TKL: On the ZRA-HPC clashes recently…
 T. Guite: Everything is sorted out. We are friends. There was no problem at the top level at the time of the incident also. The unfortunate incidents are as a result of misunderstanding between cadres of both sides. It’s now over. 

TKL: Outside the immediate environment, even in Mizoram, people tend to identify the ZRO/ZRA only with the Paites…. 
T. Guite: (Smiles) Even those who say so knows very well that it is not . All Zomi tribes are represented within the ZRO. It may be a propaganda to confuse and create division within the organisation. You speak to any of our men in the training camp and many of them will not understand your (Paite) language. In Mizoram though, when they say ‘Paite’ it means all Zomi people here. 

TKL: At a personal level, you are an elected MP from Myanmar. What will you do if democracy returns there? 
T. Guite: I have been in politics since my student days and I was among those who founded Zomi National Congress (ZNC) party in Burma. Our aim is the reunification of our people. I am committed to serve my people and my nation. For me, this place is my land as much as my MP constituency in Burma. 

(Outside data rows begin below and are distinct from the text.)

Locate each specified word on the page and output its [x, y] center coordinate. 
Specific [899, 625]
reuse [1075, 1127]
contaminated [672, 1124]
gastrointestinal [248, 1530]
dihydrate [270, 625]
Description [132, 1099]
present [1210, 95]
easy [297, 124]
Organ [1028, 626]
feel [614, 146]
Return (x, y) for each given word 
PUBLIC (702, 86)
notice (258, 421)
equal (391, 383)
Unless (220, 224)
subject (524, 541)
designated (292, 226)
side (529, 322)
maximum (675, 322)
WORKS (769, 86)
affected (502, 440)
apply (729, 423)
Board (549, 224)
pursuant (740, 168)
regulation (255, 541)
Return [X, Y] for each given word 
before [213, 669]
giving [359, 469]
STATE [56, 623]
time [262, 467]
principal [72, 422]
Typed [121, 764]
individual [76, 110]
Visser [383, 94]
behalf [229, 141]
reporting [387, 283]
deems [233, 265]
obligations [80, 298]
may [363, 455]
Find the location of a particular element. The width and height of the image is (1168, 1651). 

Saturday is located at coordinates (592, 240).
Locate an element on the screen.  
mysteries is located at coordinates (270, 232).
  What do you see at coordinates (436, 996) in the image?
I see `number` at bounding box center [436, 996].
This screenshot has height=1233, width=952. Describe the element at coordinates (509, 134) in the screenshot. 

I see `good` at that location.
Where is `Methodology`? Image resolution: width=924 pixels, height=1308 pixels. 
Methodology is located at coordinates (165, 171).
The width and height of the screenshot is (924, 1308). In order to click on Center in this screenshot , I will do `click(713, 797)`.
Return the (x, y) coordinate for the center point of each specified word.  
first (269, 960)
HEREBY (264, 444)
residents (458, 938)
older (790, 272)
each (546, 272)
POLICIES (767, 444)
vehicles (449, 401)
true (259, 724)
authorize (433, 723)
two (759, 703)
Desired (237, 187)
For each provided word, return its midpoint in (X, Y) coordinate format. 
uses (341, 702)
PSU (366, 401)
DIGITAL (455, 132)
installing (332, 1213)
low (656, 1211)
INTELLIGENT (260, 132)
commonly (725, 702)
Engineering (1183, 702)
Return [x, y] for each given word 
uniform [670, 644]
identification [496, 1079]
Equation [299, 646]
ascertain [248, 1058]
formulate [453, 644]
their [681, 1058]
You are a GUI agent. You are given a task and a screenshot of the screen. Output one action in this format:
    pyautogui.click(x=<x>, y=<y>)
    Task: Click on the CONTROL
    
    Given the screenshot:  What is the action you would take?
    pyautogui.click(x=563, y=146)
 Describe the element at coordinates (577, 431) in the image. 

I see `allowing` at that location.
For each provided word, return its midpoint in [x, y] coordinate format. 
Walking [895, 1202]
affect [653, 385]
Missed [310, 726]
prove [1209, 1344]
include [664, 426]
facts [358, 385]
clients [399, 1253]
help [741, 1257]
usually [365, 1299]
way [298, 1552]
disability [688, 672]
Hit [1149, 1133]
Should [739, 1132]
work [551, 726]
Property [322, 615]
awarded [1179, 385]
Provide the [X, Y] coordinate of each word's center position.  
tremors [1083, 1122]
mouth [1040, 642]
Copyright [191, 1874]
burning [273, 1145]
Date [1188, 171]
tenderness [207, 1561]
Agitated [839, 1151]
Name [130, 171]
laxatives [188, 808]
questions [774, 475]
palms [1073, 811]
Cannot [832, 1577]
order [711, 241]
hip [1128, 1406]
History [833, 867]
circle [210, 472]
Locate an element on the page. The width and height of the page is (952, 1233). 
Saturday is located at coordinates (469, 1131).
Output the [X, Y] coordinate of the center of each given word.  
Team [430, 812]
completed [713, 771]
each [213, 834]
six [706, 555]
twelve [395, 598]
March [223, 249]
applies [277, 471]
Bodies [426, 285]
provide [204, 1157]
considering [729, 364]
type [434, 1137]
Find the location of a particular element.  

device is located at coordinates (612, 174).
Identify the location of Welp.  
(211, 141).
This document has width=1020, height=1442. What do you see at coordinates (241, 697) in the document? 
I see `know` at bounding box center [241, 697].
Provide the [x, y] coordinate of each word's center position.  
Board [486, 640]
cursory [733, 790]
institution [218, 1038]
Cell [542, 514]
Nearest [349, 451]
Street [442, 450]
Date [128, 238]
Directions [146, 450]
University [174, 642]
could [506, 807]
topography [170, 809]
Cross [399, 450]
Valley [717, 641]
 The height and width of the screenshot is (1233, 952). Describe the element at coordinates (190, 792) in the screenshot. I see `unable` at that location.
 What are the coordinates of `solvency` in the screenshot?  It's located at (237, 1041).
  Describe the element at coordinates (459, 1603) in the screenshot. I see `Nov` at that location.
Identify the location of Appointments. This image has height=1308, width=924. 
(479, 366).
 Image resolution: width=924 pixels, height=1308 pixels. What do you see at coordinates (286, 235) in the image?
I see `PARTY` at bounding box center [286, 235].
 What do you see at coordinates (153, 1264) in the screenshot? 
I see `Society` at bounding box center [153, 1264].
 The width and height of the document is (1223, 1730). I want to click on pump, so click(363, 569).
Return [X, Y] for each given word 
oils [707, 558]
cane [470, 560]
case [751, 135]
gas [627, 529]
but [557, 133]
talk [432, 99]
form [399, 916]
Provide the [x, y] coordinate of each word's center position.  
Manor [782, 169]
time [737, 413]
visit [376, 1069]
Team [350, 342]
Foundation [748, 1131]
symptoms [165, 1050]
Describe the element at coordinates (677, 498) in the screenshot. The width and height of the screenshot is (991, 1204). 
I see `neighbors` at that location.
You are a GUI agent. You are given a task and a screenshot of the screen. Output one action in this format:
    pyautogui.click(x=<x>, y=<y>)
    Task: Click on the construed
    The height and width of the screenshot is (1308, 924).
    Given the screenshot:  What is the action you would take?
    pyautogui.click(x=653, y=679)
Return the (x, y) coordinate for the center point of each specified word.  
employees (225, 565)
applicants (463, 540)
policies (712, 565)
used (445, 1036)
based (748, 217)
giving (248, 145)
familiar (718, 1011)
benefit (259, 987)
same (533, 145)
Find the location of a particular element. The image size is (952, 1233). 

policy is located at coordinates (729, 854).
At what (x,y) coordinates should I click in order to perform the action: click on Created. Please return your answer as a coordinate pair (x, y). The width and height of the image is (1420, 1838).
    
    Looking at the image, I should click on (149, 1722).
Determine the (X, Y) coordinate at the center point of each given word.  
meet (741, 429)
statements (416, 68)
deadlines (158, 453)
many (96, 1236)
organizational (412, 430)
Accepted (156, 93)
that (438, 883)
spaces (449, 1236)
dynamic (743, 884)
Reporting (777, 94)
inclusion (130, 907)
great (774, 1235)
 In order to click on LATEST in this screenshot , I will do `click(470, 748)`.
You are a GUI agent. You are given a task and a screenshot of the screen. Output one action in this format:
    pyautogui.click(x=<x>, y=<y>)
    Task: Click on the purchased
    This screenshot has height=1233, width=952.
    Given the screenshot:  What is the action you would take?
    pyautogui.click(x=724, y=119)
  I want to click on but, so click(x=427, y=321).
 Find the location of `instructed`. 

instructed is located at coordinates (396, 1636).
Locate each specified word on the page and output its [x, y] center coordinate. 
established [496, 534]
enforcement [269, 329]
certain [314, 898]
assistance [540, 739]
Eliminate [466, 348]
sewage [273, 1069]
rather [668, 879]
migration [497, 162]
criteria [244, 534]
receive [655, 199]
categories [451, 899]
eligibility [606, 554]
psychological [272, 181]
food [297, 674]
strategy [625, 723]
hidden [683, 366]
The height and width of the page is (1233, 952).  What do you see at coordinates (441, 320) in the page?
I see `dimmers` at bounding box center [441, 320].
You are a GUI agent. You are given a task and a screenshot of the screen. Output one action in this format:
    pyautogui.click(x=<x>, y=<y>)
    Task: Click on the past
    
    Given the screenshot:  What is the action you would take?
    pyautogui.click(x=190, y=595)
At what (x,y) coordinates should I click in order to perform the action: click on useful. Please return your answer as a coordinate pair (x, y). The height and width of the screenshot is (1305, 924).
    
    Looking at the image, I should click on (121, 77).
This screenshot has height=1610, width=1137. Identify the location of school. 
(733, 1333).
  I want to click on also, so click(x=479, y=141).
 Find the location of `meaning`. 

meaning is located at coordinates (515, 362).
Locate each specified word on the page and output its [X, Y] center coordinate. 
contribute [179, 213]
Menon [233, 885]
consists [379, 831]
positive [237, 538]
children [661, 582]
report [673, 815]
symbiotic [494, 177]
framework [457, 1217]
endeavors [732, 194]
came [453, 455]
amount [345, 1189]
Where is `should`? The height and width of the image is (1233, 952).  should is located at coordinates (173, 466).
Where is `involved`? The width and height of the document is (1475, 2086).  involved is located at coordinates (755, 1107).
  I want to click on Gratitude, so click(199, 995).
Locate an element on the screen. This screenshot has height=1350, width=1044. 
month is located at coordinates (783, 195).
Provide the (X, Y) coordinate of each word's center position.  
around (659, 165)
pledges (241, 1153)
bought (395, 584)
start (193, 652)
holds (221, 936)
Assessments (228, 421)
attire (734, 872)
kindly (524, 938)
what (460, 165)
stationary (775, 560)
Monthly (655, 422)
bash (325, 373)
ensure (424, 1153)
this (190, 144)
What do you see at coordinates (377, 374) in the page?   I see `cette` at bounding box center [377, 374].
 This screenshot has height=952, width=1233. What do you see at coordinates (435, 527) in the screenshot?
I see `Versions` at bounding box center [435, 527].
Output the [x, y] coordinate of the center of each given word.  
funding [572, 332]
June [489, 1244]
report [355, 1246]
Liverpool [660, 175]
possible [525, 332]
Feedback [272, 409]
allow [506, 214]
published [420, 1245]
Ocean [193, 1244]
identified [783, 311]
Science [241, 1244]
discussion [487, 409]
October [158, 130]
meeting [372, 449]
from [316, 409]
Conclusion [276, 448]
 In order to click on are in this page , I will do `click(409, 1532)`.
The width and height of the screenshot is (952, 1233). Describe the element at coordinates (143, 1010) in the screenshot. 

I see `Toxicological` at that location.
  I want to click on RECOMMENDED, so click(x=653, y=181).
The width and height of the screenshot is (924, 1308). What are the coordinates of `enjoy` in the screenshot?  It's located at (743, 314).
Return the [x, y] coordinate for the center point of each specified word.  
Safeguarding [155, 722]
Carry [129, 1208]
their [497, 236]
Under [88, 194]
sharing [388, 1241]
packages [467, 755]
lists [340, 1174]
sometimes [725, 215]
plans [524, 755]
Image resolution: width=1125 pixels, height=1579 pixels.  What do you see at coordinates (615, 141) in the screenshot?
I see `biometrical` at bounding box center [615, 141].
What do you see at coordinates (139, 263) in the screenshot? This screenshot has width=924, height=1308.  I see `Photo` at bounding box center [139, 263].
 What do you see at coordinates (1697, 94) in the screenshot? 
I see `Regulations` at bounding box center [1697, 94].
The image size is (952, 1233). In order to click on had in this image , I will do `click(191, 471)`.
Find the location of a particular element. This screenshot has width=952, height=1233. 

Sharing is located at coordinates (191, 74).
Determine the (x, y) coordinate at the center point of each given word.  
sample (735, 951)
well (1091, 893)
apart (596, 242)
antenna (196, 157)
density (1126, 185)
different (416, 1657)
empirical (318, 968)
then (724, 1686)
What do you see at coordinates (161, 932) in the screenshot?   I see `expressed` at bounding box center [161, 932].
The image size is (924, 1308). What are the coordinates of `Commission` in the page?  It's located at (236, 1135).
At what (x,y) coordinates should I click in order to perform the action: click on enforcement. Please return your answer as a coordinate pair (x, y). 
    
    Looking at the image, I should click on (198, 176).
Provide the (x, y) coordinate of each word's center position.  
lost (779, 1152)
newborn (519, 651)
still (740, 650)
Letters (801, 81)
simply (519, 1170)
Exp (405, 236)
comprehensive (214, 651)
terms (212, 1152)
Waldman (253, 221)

TKL: Lastly, since the ZRO/ZRA’s inception in 1993, how has the road been so far?
 T. Guite: It’s not easy but we are progressing. We made a humble beginning in 1993 and were fully armed by 1997. Now, apart from the six tribes who are officially within our fold, majority of our people outside the fold also accept that we are Zomi. As for the ZRA as an armed organisation, we now have the capability to defend our people against all enemies and we also have now the wherewithal and resources to impart training even to other revolutionary groups.